Global and Ukrainian crises are slowing down Serbia’s economic growth

Serbia’s economic growth will be slower this year due to several economic crises, including the one caused by the war in Ukraine.

Serbia’s GDP growth is projected to drop to 3.2% in 2022, although previous forecasts indicated that the growth rate would be 4.4%, the Regular Economic Report for the Western Balkans, presented at the World Bank conference, claims.

Serbia has largely recovered from the Covid-19 pandemic, achieving real GDP growth of 7.4% in 2021, fueled by strong private consumption and investment.
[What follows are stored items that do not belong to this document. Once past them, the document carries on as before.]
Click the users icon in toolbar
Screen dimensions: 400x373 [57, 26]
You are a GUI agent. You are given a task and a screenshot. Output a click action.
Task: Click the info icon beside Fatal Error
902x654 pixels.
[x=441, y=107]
However, the aftermath of the war in Ukraine is negatively impacting exports from Serbia, as well as foreign direct investments, remittances, and tourism revenue.
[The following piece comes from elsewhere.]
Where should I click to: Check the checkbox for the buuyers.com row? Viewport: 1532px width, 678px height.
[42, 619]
The report states that Serbia will maintain macroeconomic stability despite the highlighted downside risks that could happen in 2022. Inflation is already growing and is expected to go up further, as well as in other Eastern European countries, due to rising global food and energy prices.

The budget deficit could be higher than expected due to the slower economic growth and there could be a need to increase government spending in the form of subsidies and guarantees to support companies that are hit the most by the Ukrainian crisis – those from the electricity and gas sectors.

“The Serbian economy is expected to achieve stable growth of around 3 percent a year in the medium term, which is similar to the pre-pandemic growth rate,” said Nicola Pontara, director of the World Bank’s office in Serbia.

“These prospects depend mainly on external factors, such as the war in Ukraine and the global energy crisis, but also on the speed with which Serbia will implement internal reforms aimed at financial consolidation of its public companies,” Pontara said, adding that the World Bank will remain committed to supporting Serbia. “In collaboration with the Serbian government, we have just created a new partnership framework that will be approved next month in Washington and will cover the period from 2022 to 2026. We have $1 billion to invest and the goal is to support green growth and inclusive services,” Pontara explained.

Similar to Serbia, growth projections have been adjusted for all Western Balkan countries. According to new analysis, the growth rate in this region in 2022 will be 3.1 percent.